Tebliğname No : 2 – 2013/396372
MAHKEMESİ : Küçükçekmece 7. Asliye Ceza Mahkemesi
TARİHİ : 25/10/2013
NUMARASI : 2011/639 (E) ve 2013/739 (K)
SUÇ : Karşılıksız yararlanma

Dosya incelenerek gereği düşünüldü;
Sanığın suç tarihinde kurban satış yeri olarak çalıştırdığı işyerinde yapılan kontrolde sayaçsız uçları direk bağlı olarak kaçak elektrik kullandığının tespit edildiği olayda her ne kadar duruşmadaki savunmasında işyerini açık kimliğini bilmediği A.K. adlı kişinin çalıştırdığını, kendisinin kar ortağı olarak işe girdiğini belirtmiş ise de, yapılan zabıta araştırmasına göre, işyerinin kapandığı işyeriyle ilgili bilgi sahibi birisine rastlanmadığının belirtilmesi, savunmada adı geçen A.. K.. adına çıkan davetiyenin tanınmadığından iade edilmesi ve sanığın kaçak elektrik tespit tutanağında yazılan beyanına göre işyerine yeni taşındığını en kısa zamanda sözleşme yapıp sayaç takacağını belirtmiş olması karşısında savunmasının hayatın olağan akışına uygun olmadığı ve işyerini kendisinin işlettiği anlaşılmakla tebliğnamedeki bozma düşüncesine iştirak edilmemiş, dosya içeriğine göre sair temyiz itirazları yerinde görülmemiştir.

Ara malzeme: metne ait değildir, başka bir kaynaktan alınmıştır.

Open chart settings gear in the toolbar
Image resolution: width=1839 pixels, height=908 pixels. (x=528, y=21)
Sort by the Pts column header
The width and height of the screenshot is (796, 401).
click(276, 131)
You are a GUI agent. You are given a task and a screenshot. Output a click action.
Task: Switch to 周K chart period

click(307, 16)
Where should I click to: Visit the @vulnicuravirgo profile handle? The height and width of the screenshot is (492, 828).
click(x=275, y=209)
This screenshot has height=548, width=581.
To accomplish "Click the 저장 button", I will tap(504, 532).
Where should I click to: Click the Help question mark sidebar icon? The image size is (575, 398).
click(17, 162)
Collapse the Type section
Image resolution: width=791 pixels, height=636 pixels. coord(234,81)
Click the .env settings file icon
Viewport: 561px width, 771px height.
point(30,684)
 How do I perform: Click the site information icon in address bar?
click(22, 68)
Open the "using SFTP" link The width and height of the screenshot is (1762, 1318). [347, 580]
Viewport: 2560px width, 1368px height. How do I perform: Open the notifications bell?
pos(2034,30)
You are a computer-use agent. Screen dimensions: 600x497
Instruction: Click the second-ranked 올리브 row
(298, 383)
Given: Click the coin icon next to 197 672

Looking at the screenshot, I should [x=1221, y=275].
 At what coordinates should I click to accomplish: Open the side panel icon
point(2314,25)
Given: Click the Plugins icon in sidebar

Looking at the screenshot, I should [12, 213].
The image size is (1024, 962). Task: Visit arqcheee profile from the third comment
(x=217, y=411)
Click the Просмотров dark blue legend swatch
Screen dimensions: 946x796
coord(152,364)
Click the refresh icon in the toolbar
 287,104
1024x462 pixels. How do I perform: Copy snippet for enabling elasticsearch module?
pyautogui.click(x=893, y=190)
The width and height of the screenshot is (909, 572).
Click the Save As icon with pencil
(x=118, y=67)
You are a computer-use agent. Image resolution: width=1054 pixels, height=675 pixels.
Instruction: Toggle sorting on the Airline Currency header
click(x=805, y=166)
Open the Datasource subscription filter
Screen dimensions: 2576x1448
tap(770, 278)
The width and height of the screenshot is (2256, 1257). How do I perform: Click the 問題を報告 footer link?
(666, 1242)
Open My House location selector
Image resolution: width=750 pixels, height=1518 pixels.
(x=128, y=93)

02.07.2012 tarihinde kabul edilip 28344 sayılı Resmi Gazete’de yayımlanan ve 05.07.2012 tarihinde yürürlüğe giren 6352 sayılı “Yargı Hizmetlerinin Etkinleştirilmesi Amacıyla Bazı Kanunlarda Değişiklik Yapılması ve Basın Yoluyla İşlenen Suçlara İlişkin Dava ve Cezaların Ertelenmesi Hakkındaki” Kanun’un geçici 2. maddesinin 1. ve 2. fıkrası hükümleri birlikte ele alınıp değerlendirildiğinde, “yapılan değişiklikle amaçlananın bu kapsam dahilindeki suçlar bakımından kurum zararının ödenmesi halinde, olayın sanık ya da sanıkları hakkında ceza verilmesine yer olmadığı kararı verilerek işin esasına girilmesinin önlenmesi” olduğu değerlendirilip, anılan Kanun’un geçici 2. maddesi gereğince; katılan kurum zararı normal tarife üzerinden bilirkişiye hesaplattırılarak sanığa “makul süre içerisinde bu zararı giderdiği takdirde hakkında ceza verilmesine yer olmadığı kararı verileceği hususuna” dair bildirimde bulunularak sonucuna göre sanığın hukuki durumunun takdir ve tayininin gerekli olduğu gözetilmeden, yazılı şekilde karar verilmesi,
Bozmayı gerektirmiş, sanığın temyiz itirazları bu itibarla yerinde görülmüş olduğundan hükmün bu sebepten dolayı istem gibi BOZULMASINA, 20.04.2015 gününde oybirliğiyle karar verildi.